2024.07.22
離婚・相続・遺言
相続のしかた 限定承認とは
相続の方法として、単純承認、放棄そして限定承認の3つがあります。テレビや雑誌、インターネット等でお聞きになったことがあるかもしれません。
単純承認は、プラス財産もマイナス財産も、どちらも無限に引き継ぎます(民法920条)。逆に、放棄すると、プラス財産もマイナス財産も一切引き継ぎません(民法939条)。
限定承認は、プラス財産の範囲内でマイナス財産を支払えば良い、という相続のしかたになります(民法922条)。そうすると、マイナス財産よりもプラス財産の方が大きければ差引きプラス、マイナス財産の方が大きければ引き継ぐ財産がゼロになるだけなので、相続する人にとって損のない合理的な制度のように思えます。
では実際に限定承認がどの程度利用されているのか、司法統計によると、ここ数年の限定承認は年間700件前後となっています。これに対して、相続放棄は年間25万件を超えています。
件数からすると、限定承認はほとんど活用されていない制度といえます。
なぜ限定承認が使われていないのかというと、いくつかの難点があるからです。
ひとつ目の難点は、限定承認の入口です。限定承認は、相続人全員でしなければいけません(民法923条)。単純承認をしたい人と限定承認をしたい人に分かれている場合は、限定承認することが出来ません(相続放棄をしたい人と限定承認をしたい人に分かれている場合は、限定承認することが可能です)。また、ほかの相続人がどこにいるのかわからなかったり、連絡がとれないような場合も、全員で限定承認をするためのハードルになります。
次の難点は、手続が複雑なことです。限定承認をしますと、「誰々の相続について限定承認したので、いついつまでに債権者は私に請求してください」という公告を官報に掲載するとともに、わかっている債権者に対しては個別に連絡をする必要があります(民法927条)。このようにして「どのくらいマイナス財産があるのか」ということを調べます。
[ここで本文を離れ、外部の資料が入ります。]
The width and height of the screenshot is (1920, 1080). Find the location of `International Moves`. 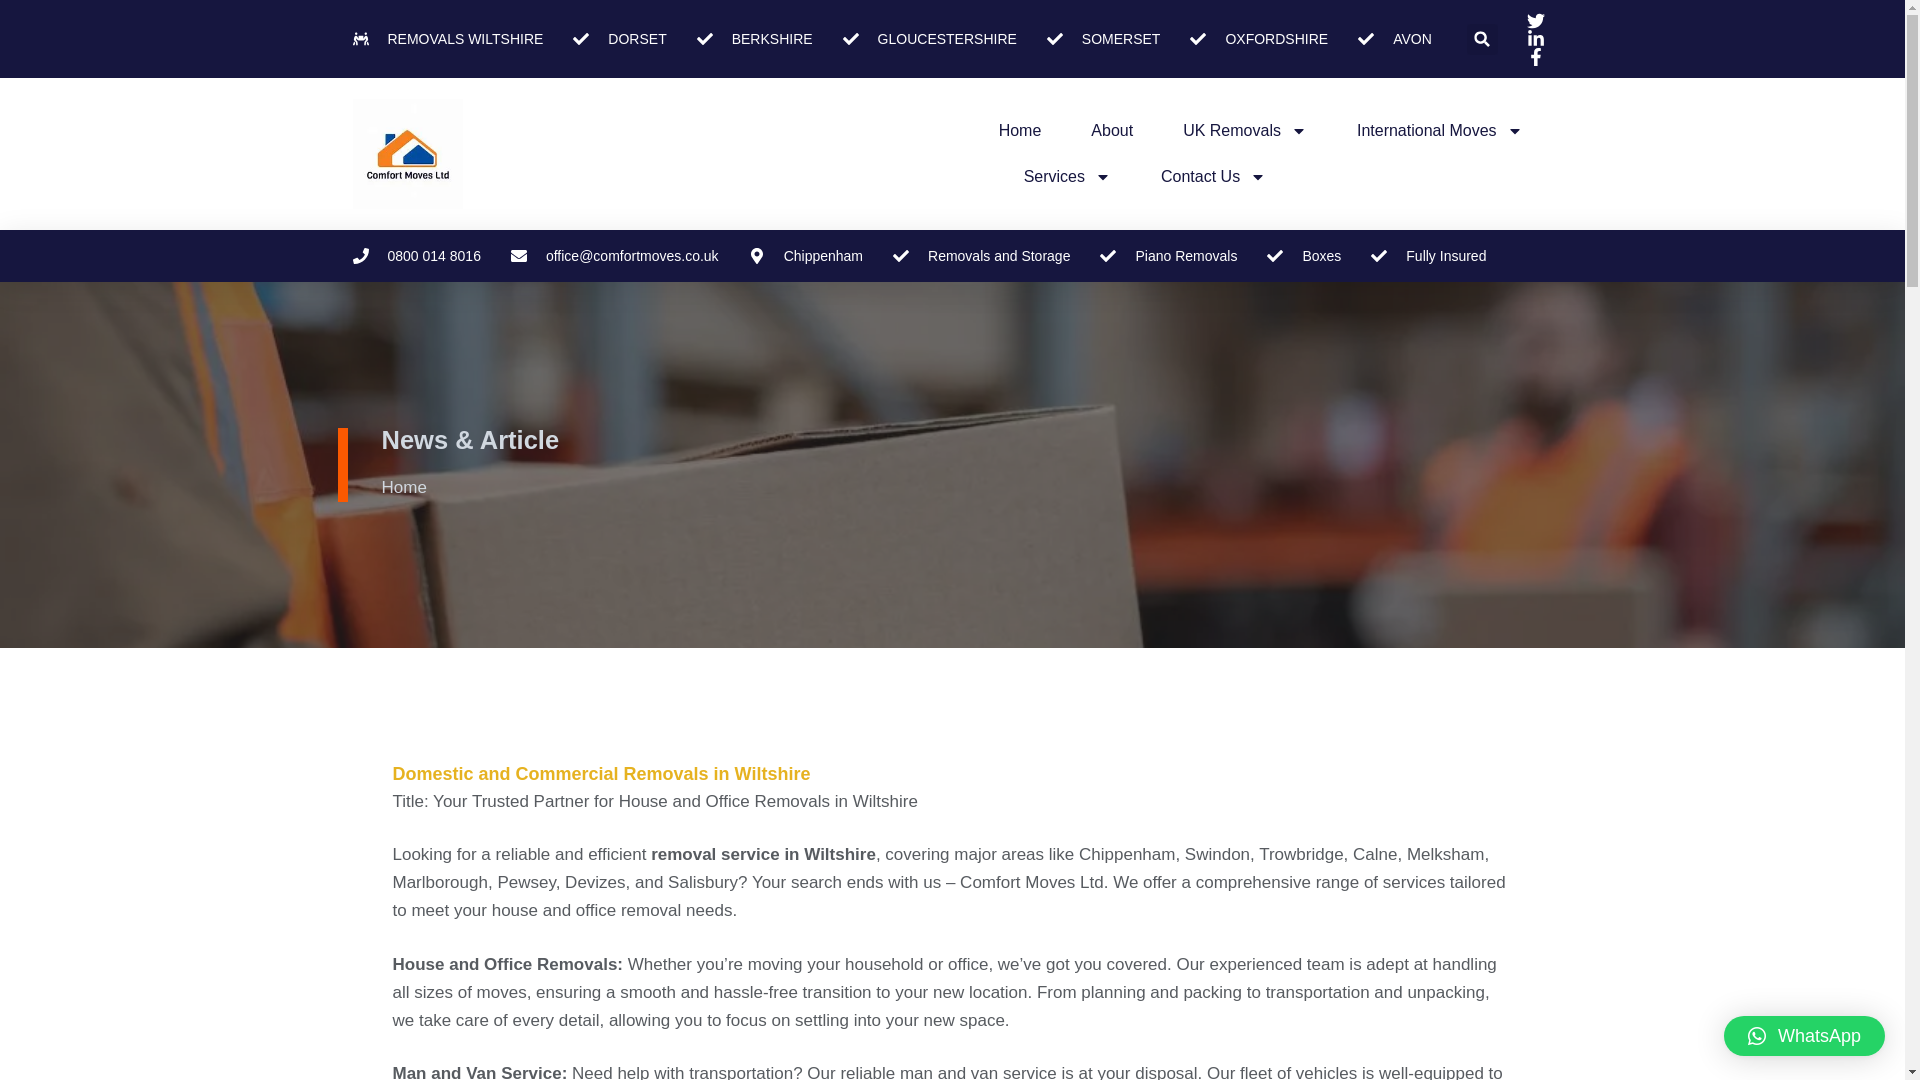

International Moves is located at coordinates (1440, 131).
他方で、プラス財産は売却してお金に換えて、マイナス財産の支払いにあてることになりますが、競売で売却しなければいけません(民法932条)。
さらに、税金の知識も必要です。限定承認をしますと、不動産や株式など価格が変動して含み益があるものについてはみなし譲渡が発生し、所得税が課税されます(所得税法59条1項1号)。この税金を含めて、マイナス財産をプラス財産で支払う、ということになります。
これらの手続について、限定承認をした人が自分で進めていく必要があります。すべて自分だけで限定承認の手続を進めることは簡単ではありません。
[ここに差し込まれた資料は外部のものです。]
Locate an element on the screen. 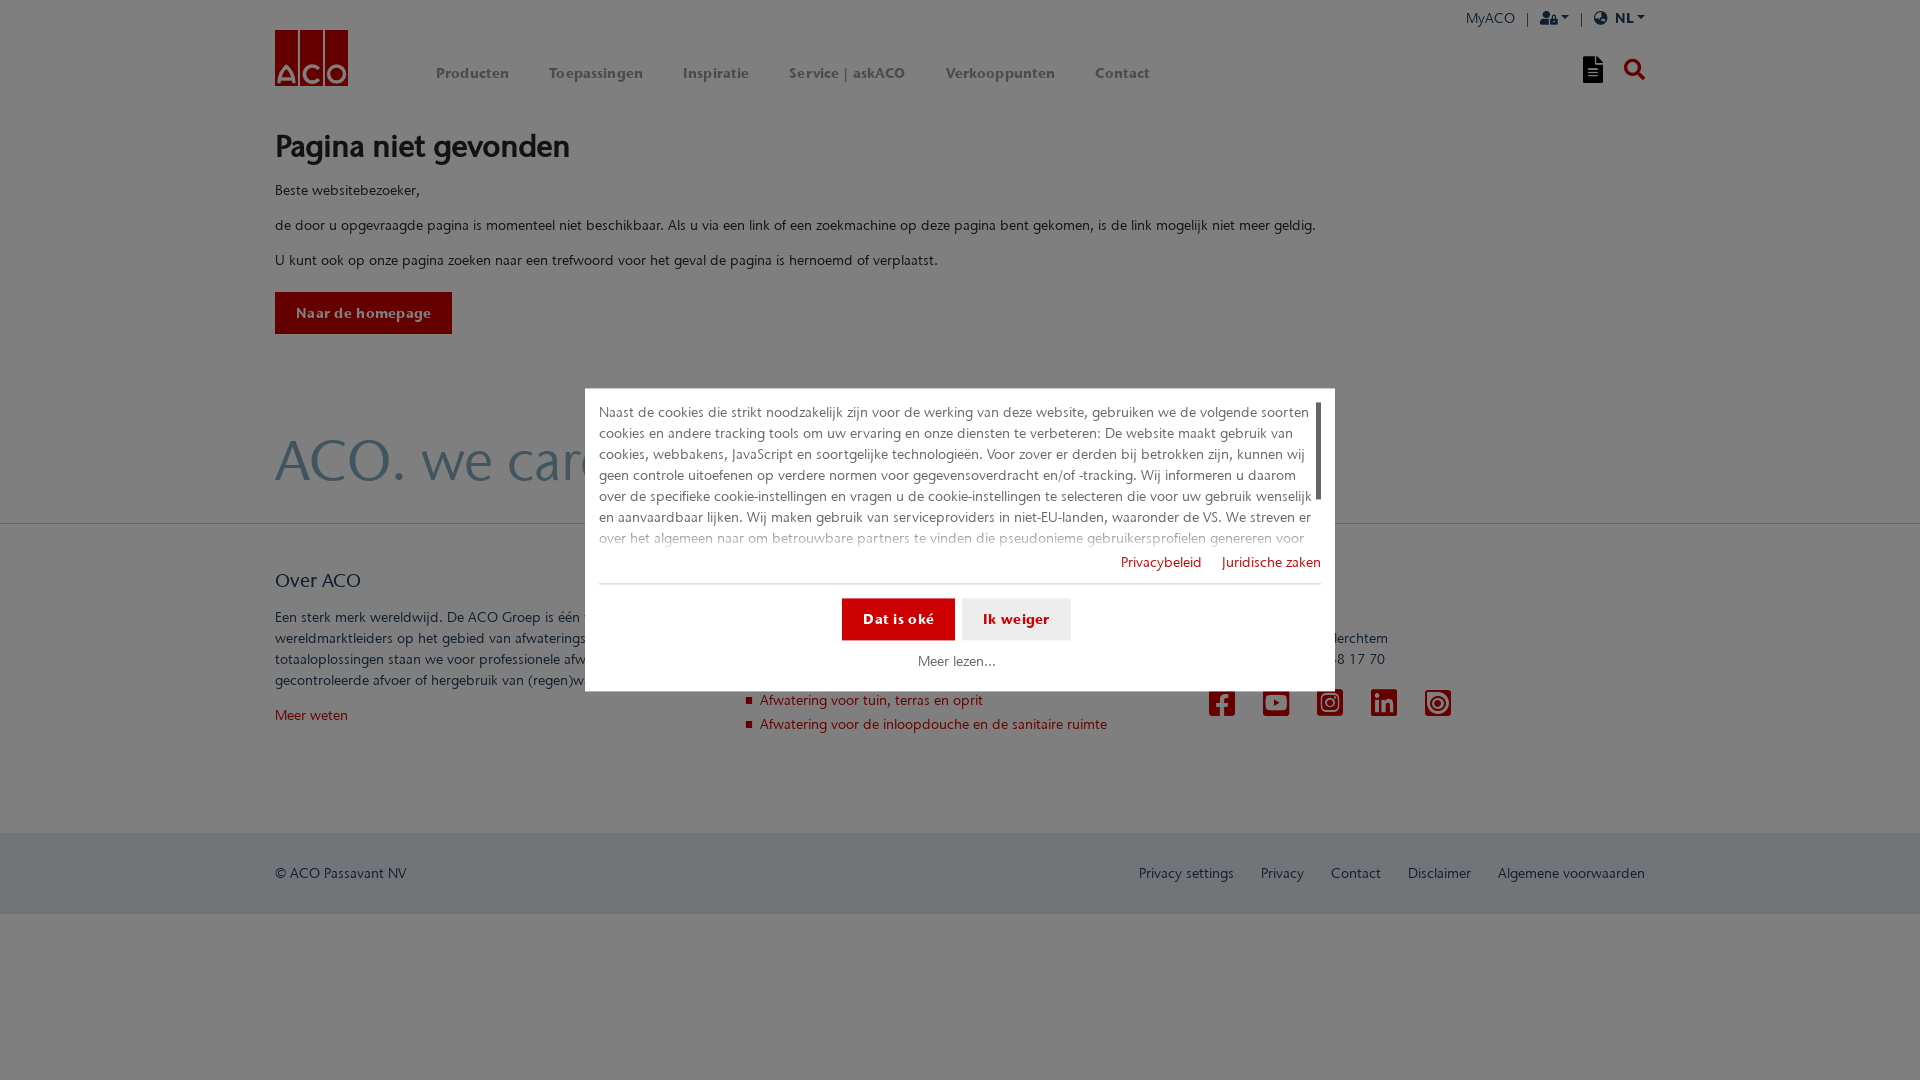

限定承認はこれだけ面倒な手続ですので、なかなか気軽に使えるものではなく、それが件数の少なさに表れています。それでも限定承認を使うメリットがある場合として、大きく次の2つの場合が考えられます。
1.亡くなった人にある程度プラス財産があるものの、マイナス財産がどのくらいあるのかはっきりしない。放棄してしまうのはためらわれるが、単純承認をしてどのくらい借金が出てくるのか不安な場合。
2.亡くなった人のマイナス財産が多く単純承認は出来ないが、プラス財産のなかにどうしても引き継ぎたい財産がある場合。
生活上どうしても手放せない財産や、事業を続けていくために必須の財産(不動産、設備、株式など)が亡くなった人の名義になっていて、多少お金をかけても残さなければいけない場合です。先ほど、プラスの財産は競売でお金に換えなければいけない、とご説明しました。どうしても引き継ぎたい財産は、競売でお金に換えるかわりに、「鑑定人」を選んで、鑑定人の評価した金額を払うことで、その財産を個別に引き継ぐことが出来ます(民法932条但書)。
この場合、鑑定人に払う報酬や、鑑定人の評価した金額を支払う必要はありますが、それらのコストをかけてでも引き継がなければならない財産がある、でも単純承認をしてマイナス財産全部を引き継ぐことは出来ない、という場合には、限定承認を有効に活用できます。
このように、限定承認は使いにくい制度ではありますが、限定承認でしか実現できないこと、限定承認を有効に使える場面もあります。
時間や費用といったコストをかけてでも限定承認をする必要があるケースなのか、限定承認をするにあたって支障はないか、限定承認をしたあとの手続はどうするのかなど、限定承認を検討される場合は、早めに弁護士にご相談されることをおすすめします。